English Grammar in Use
- Author: Raymond Murphy
- Language: English
- Series: In Use
- Subject: Self-study book on English Grammar
- Published: 1985 (1st Ed), Cambridge University Press and 2019 Jan (5th Ed)
- Publication place: UK
- Media type: Paper Book, or eBook
- ISBN: 978-1-108-45765-1 (5th Ed)

= English Grammar in Use =

English language reference and practice book

English Grammar in Use is a self-study reference and practice book for intermediate to advanced students of English. The book was written by Raymond Murphy and published by Cambridge University Press.

==Book editions==

Book cover of the second edition

The first edition of the book was released in 1985. This release contained 378 pages and had an ISBN of 9780521287234. Since then, the book has gone through a number of reprints. In 2019, the 5th version of the book has been released.

==About the book==

Preview of unit 2 showing lesson and exercises

The book is used by English language students, especially those from non-English-speaking countries, as a practice and reference book. Though the book was titled as a self-study reference, the publisher states that the book is also suitable for reinforcement work in the classroom.

There are three editions of the book (with answer key or without answer key or with answer key, eBook and audio). The book is divided into units, each unit (typically of two facing pages) has the lesson itself on the left page, while the right page contains exercises on that lesson. There are 145 units in the book.
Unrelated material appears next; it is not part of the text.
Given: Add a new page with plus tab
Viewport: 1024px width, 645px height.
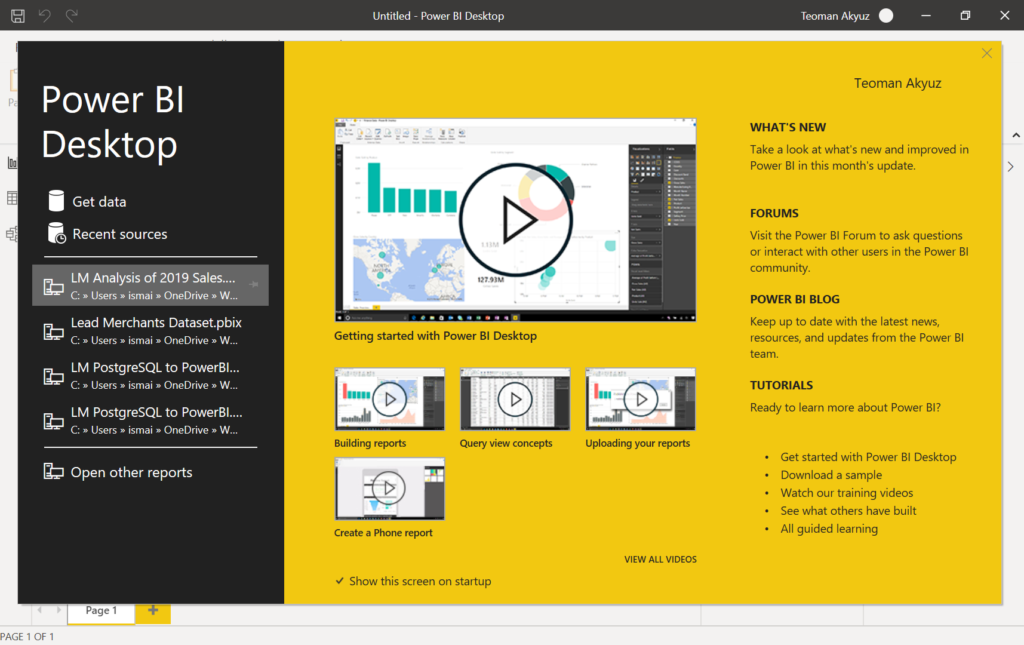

These units are ordered according to the lesson simplicity, or starts with the basic topics and goes up to more advanced topics.

The author advises readers to flip over and find whichever topics they feel they need improvement on. A study guide is placed at the end of the book, which contains exercises that when solved reveal what topics student needs improvement on, and suggests the unit numbers the student should study; and thus the reader can figure out which units to study and which to omit.